Reproduce, word for word, the portion of the records running from the line containing "Open the hamburger main menu" through the line containing "Action: [x=601, y=545]", with both of those lines included.
-- Start --
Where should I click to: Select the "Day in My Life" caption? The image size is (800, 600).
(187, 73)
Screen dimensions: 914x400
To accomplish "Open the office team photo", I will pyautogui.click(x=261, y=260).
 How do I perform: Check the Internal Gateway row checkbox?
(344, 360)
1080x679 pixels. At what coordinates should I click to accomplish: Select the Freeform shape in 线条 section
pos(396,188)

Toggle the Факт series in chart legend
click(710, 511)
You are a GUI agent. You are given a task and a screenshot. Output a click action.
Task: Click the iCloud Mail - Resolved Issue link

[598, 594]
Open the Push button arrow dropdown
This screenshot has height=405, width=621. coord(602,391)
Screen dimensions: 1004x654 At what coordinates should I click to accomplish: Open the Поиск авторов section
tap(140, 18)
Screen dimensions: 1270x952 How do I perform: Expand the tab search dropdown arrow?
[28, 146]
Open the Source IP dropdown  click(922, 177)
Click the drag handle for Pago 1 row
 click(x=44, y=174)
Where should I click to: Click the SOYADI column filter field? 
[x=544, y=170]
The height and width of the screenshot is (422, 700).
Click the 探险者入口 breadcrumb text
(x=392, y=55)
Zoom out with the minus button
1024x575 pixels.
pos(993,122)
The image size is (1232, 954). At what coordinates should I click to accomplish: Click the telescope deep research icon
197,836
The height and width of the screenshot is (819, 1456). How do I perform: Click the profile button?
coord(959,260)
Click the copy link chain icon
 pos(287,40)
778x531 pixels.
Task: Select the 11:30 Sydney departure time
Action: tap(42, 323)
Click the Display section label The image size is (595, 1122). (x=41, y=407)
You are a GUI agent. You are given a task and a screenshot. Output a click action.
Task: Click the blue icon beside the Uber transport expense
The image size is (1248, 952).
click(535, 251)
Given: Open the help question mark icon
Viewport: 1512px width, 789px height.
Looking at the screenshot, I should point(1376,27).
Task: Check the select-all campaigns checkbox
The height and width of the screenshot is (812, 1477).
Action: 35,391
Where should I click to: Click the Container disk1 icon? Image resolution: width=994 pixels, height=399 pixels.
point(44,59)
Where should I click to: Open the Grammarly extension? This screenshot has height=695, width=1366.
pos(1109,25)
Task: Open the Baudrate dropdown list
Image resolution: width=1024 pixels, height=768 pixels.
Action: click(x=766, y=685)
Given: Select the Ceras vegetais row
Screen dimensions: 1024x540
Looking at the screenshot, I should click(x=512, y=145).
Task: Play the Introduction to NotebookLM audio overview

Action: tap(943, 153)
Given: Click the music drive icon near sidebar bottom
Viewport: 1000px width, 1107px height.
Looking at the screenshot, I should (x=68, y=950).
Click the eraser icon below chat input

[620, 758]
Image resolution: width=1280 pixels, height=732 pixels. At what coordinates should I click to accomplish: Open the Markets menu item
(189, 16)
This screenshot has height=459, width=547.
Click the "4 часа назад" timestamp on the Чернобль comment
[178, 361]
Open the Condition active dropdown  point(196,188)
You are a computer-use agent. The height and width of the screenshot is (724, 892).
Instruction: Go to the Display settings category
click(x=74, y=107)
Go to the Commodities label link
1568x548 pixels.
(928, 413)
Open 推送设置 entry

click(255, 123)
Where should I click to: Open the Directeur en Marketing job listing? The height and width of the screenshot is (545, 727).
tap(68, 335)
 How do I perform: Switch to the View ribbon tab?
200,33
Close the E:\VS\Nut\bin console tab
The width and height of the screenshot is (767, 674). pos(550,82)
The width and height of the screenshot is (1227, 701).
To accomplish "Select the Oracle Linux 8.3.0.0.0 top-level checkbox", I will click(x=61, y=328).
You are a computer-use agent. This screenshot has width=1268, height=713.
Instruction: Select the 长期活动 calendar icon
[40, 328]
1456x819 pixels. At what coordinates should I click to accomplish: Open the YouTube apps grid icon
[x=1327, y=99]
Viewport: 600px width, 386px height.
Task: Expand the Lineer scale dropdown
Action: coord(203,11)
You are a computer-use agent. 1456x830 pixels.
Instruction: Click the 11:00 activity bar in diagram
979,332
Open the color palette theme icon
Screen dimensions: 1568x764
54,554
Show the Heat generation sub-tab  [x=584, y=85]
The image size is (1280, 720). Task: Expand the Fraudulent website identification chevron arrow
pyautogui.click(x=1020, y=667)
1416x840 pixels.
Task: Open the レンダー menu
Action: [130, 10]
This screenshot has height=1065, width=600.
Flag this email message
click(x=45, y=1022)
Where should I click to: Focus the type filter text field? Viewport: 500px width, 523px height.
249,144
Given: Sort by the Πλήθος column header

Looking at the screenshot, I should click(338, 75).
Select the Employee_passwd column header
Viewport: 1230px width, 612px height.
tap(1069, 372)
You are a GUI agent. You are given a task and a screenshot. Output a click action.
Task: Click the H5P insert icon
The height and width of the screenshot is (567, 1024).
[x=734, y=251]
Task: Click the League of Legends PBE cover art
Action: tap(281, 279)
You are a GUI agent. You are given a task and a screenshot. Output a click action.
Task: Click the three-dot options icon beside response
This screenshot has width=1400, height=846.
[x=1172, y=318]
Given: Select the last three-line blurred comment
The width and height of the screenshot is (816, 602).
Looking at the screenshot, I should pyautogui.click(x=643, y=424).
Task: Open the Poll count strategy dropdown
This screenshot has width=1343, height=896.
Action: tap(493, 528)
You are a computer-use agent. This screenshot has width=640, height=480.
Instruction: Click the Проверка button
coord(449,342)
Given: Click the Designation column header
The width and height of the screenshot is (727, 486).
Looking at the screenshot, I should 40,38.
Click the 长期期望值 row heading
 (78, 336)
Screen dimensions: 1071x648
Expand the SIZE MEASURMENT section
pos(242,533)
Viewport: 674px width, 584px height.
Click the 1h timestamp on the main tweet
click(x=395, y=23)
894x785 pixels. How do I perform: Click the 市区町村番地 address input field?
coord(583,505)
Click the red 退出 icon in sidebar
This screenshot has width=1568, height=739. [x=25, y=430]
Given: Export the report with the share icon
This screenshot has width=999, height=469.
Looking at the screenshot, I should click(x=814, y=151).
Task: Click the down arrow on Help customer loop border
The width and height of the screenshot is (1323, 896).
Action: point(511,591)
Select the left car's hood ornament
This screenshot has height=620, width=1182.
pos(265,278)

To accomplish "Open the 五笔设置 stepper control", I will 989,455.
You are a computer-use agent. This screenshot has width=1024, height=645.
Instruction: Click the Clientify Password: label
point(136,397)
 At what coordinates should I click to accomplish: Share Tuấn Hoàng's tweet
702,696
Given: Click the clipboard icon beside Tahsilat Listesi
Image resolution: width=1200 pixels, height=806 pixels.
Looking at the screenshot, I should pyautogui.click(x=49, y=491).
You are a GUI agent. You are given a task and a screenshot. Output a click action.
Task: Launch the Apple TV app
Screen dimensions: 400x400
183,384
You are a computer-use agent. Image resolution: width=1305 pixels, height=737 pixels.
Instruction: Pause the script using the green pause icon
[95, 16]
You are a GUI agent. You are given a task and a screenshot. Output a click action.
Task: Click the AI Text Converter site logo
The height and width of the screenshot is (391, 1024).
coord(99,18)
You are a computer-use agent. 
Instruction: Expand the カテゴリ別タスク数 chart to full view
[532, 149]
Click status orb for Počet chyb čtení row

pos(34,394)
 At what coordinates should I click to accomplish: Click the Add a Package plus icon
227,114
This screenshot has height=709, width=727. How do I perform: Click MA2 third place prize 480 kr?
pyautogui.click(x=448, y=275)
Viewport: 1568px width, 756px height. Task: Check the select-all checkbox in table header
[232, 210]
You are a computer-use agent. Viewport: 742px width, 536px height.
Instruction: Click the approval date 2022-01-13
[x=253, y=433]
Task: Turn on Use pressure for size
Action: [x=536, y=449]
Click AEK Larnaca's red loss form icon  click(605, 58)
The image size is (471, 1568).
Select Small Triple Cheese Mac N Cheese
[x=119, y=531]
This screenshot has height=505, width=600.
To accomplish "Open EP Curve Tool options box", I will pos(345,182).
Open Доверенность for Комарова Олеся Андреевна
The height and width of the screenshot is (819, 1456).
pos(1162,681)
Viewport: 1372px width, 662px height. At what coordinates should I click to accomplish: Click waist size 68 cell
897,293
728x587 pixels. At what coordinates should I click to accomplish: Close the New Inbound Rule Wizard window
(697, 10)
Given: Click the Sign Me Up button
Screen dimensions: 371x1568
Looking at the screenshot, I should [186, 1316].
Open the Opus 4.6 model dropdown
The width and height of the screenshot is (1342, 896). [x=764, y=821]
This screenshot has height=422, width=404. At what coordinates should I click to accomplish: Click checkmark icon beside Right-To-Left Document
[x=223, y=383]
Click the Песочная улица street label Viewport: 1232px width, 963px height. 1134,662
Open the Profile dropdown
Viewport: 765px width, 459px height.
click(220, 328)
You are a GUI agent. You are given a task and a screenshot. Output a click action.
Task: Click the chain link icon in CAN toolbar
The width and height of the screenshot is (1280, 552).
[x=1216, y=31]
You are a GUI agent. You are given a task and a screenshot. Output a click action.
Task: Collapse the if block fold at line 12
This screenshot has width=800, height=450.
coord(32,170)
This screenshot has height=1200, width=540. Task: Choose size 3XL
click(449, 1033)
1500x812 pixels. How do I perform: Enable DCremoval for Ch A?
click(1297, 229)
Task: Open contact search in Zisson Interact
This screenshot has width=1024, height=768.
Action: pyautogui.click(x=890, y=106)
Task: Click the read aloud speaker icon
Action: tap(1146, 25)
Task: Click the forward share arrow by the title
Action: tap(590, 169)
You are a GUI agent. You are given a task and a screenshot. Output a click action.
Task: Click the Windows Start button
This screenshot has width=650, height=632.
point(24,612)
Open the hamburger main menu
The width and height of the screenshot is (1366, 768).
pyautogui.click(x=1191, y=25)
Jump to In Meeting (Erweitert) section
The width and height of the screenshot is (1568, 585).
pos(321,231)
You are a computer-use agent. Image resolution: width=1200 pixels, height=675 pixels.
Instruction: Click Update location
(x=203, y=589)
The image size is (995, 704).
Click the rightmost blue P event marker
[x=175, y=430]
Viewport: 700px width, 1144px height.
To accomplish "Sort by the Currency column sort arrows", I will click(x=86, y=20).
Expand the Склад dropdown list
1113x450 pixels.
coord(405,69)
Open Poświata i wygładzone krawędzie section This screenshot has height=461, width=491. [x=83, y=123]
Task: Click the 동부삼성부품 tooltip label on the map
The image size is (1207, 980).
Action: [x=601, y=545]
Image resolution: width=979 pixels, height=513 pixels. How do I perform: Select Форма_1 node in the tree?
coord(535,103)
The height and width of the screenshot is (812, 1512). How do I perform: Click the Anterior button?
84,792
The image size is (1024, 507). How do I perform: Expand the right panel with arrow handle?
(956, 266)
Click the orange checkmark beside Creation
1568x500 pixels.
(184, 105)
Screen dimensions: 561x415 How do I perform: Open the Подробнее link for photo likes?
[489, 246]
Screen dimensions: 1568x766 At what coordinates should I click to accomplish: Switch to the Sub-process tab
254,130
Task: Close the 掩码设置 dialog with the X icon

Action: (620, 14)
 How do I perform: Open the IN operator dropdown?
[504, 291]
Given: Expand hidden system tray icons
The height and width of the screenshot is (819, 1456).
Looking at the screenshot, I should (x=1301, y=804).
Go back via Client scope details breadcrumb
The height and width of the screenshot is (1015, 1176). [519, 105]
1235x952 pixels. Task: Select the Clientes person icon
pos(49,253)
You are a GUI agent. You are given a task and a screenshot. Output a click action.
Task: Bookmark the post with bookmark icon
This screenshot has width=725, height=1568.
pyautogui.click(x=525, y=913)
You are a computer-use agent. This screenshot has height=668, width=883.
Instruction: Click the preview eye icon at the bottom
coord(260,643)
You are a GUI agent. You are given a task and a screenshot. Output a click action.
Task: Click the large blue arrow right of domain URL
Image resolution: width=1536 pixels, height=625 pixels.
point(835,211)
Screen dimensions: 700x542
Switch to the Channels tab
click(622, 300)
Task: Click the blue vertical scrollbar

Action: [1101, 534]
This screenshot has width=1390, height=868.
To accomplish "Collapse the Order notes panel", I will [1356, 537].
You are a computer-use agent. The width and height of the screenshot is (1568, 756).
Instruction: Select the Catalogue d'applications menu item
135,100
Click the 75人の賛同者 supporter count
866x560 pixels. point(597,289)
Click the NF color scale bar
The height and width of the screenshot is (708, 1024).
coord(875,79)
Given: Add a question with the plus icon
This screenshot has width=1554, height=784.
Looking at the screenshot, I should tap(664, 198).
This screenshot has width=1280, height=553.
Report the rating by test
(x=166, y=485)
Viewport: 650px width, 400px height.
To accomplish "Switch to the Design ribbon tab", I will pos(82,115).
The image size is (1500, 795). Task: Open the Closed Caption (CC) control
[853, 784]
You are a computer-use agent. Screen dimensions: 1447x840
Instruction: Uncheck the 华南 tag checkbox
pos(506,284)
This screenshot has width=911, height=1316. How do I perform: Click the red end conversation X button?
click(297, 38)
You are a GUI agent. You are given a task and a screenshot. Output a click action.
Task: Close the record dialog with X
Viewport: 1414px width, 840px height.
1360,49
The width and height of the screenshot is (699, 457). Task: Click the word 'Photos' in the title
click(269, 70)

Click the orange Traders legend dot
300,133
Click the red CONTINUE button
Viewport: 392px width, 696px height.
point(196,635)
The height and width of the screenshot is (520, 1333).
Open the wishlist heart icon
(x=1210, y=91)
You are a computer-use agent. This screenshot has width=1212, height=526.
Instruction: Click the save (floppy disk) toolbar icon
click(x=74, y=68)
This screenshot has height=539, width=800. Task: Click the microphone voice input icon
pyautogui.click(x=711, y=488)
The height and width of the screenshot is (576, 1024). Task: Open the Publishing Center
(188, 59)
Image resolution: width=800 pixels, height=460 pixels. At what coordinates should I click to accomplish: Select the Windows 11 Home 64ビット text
-- End --
Output of the task:
Open the hamburger main menu
The width and height of the screenshot is (1366, 768).
pyautogui.click(x=1191, y=25)
Jump to In Meeting (Erweitert) section
The width and height of the screenshot is (1568, 585).
pos(321,231)
You are a computer-use agent. Image resolution: width=1200 pixels, height=675 pixels.
Instruction: Click Update location
(x=203, y=589)
The image size is (995, 704).
Click the rightmost blue P event marker
[x=175, y=430]
Viewport: 700px width, 1144px height.
To accomplish "Sort by the Currency column sort arrows", I will click(x=86, y=20).
Expand the Склад dropdown list
1113x450 pixels.
coord(405,69)
Open Poświata i wygładzone krawędzie section This screenshot has height=461, width=491. [x=83, y=123]
Task: Click the 동부삼성부품 tooltip label on the map
The image size is (1207, 980).
Action: [x=601, y=545]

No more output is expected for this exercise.